Theme is a favorite topic for teachers,  but for King, theme is just one more tool in the writer’s toolbox.   “Theme” is simply a word for any patterns that we find in writing.  After he finished Carrie, for example, he noticed that blood figured importantly at the three key scenes of the story.  That’s when he thought of other ways to highlight this theme of “blood” in his novel, adding in references to Christ’s blood that washes away sin, blood that symbolizes guilt, and blood ties to family (it’s in the blood).  Theme helped him to complete The Stand when he realized that the good guys and the bad guys were all beginning to resemble each other as they resorted to violence, and that gave his second draft a clearer shape.  He did not, however, preach a sermon against violence.  He doesn’t want to teach a lesson, he says, but
What I want most of all is resonance, something that will linger for a little while in [the reader’s] mind (and heart) after he or she has closed the book and put it up on the shelf.  I’m looking for ways to do that without spoon-feeding the reader or selling my birthright for a plot of message.  Take all those messages and those morals and stick em where the sun don’t shine, all right?  I want resonance.  (214)
He likes story; he doesn’t use plot.  Some writers “plot” out their stories in advance, but King starts with a situation, a question of “what if?” and he gradually learns about the characters as he writes.  He likes to be surprised by his own endings  (164-169).

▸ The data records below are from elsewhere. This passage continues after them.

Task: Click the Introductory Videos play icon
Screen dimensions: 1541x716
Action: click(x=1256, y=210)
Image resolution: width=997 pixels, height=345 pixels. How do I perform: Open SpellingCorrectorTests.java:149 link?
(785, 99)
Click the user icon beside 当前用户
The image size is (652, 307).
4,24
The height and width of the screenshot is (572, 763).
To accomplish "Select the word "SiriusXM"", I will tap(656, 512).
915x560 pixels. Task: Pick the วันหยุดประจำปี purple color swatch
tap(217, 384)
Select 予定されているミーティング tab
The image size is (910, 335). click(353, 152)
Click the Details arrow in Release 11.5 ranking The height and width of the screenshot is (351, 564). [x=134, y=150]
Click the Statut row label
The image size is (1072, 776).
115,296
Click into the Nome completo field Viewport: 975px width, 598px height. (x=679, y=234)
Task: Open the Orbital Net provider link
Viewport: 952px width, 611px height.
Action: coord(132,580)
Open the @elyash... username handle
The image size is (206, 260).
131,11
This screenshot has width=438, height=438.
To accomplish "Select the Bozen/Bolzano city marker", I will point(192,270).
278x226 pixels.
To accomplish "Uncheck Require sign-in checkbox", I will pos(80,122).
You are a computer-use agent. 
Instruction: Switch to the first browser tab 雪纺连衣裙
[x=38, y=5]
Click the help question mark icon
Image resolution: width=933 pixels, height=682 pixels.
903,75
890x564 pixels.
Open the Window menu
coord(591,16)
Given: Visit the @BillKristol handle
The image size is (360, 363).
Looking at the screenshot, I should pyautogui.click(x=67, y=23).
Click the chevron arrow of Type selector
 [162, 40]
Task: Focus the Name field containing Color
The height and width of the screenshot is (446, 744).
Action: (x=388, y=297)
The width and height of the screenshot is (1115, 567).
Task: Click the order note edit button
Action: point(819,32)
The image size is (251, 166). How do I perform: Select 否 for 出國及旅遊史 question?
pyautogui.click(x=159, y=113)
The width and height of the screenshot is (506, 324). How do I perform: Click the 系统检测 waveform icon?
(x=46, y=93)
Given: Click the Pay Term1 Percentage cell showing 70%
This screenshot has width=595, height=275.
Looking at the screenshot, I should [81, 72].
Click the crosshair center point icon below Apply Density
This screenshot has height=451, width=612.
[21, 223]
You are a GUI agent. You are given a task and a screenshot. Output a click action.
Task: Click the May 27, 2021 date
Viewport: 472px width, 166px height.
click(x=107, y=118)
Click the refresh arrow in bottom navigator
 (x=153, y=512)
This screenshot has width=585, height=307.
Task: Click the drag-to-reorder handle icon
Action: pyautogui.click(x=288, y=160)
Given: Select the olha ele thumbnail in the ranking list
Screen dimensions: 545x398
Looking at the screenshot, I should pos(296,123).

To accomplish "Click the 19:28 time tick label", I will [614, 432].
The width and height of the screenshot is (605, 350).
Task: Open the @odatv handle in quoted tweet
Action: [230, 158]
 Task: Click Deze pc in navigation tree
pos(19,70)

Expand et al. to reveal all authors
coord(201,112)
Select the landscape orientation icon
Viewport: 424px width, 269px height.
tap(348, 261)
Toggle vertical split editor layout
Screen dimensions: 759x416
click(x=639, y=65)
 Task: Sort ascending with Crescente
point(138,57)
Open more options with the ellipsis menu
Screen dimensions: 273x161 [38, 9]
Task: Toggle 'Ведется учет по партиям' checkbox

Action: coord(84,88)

He’d insist on a balanced approach to description.  “Thin description leaves the reader feeling bewildered and nearsighted.  Overdescription buries him or her in details and images” (174).  He scorns description when it’s a “shortcut to character,” as in the hero’s sharply intelligent blue eyes (175).  Straight description is good, but figurative description is “one of the chief delights” of reading and writing:   “When it’s on target, a simile delights us in much the same way meeting an old friend in a crowd of strangers does” (178).

Other portions of the book relate to his own life, to publishing, and to editing.   A note on a rejection slip helps him to this day:  “Second draft = 1st Draft – 10%” (222).  He enriches his lessons with stories from his own writing, and he spices the pages with frequent references to favorite writers (Raymond Chandler stands out) and some bad fiction (Bridges of Madison County comes up more than once).

I’ve got enough here to support me with my own 7th graders this year.  Thanks, Mr. King.